##### Dataset excerpts

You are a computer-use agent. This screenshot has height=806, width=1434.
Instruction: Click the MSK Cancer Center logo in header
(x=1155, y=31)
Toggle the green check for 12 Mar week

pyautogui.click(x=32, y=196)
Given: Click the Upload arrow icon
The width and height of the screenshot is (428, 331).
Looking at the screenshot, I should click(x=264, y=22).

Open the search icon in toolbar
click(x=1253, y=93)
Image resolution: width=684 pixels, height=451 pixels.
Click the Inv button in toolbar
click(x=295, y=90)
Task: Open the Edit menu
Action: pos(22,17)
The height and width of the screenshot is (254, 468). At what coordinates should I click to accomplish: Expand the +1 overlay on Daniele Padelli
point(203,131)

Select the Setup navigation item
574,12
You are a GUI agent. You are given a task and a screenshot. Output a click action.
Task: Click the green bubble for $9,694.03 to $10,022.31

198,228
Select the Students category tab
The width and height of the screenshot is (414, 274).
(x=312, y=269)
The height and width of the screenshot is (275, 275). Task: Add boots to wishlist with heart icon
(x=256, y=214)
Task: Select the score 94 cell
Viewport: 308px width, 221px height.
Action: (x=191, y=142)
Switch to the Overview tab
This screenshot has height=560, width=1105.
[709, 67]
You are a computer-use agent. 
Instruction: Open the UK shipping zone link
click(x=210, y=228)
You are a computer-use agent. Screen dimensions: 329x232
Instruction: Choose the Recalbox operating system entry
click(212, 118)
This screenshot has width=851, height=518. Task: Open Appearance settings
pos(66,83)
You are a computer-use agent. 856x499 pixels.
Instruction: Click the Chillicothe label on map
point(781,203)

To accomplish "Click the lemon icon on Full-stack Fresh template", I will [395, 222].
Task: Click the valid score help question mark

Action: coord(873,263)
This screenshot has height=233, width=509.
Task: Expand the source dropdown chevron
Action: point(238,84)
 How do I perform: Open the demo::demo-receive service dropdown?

##########

## Problem details
Copy these records word for word, keeping every line as it appears.

## Expected answer
You are a computer-use agent. This screenshot has height=806, width=1434.
Instruction: Click the MSK Cancer Center logo in header
(x=1155, y=31)
Toggle the green check for 12 Mar week

pyautogui.click(x=32, y=196)
Given: Click the Upload arrow icon
The width and height of the screenshot is (428, 331).
Looking at the screenshot, I should click(x=264, y=22).

Open the search icon in toolbar
click(x=1253, y=93)
Image resolution: width=684 pixels, height=451 pixels.
Click the Inv button in toolbar
click(x=295, y=90)
Task: Open the Edit menu
Action: pos(22,17)
The height and width of the screenshot is (254, 468). At what coordinates should I click to accomplish: Expand the +1 overlay on Daniele Padelli
point(203,131)

Select the Setup navigation item
574,12
You are a GUI agent. You are given a task and a screenshot. Output a click action.
Task: Click the green bubble for $9,694.03 to $10,022.31

198,228
Select the Students category tab
The width and height of the screenshot is (414, 274).
(x=312, y=269)
The height and width of the screenshot is (275, 275). Task: Add boots to wishlist with heart icon
(x=256, y=214)
Task: Select the score 94 cell
Viewport: 308px width, 221px height.
Action: (x=191, y=142)
Switch to the Overview tab
This screenshot has height=560, width=1105.
[709, 67]
You are a computer-use agent. 
Instruction: Open the UK shipping zone link
click(x=210, y=228)
You are a computer-use agent. Screen dimensions: 329x232
Instruction: Choose the Recalbox operating system entry
click(212, 118)
This screenshot has width=851, height=518. Task: Open Appearance settings
pos(66,83)
You are a computer-use agent. 856x499 pixels.
Instruction: Click the Chillicothe label on map
point(781,203)

To accomplish "Click the lemon icon on Full-stack Fresh template", I will [395, 222].
Task: Click the valid score help question mark

Action: coord(873,263)
This screenshot has height=233, width=509.
Task: Expand the source dropdown chevron
Action: point(238,84)
 How do I perform: Open the demo::demo-receive service dropdown?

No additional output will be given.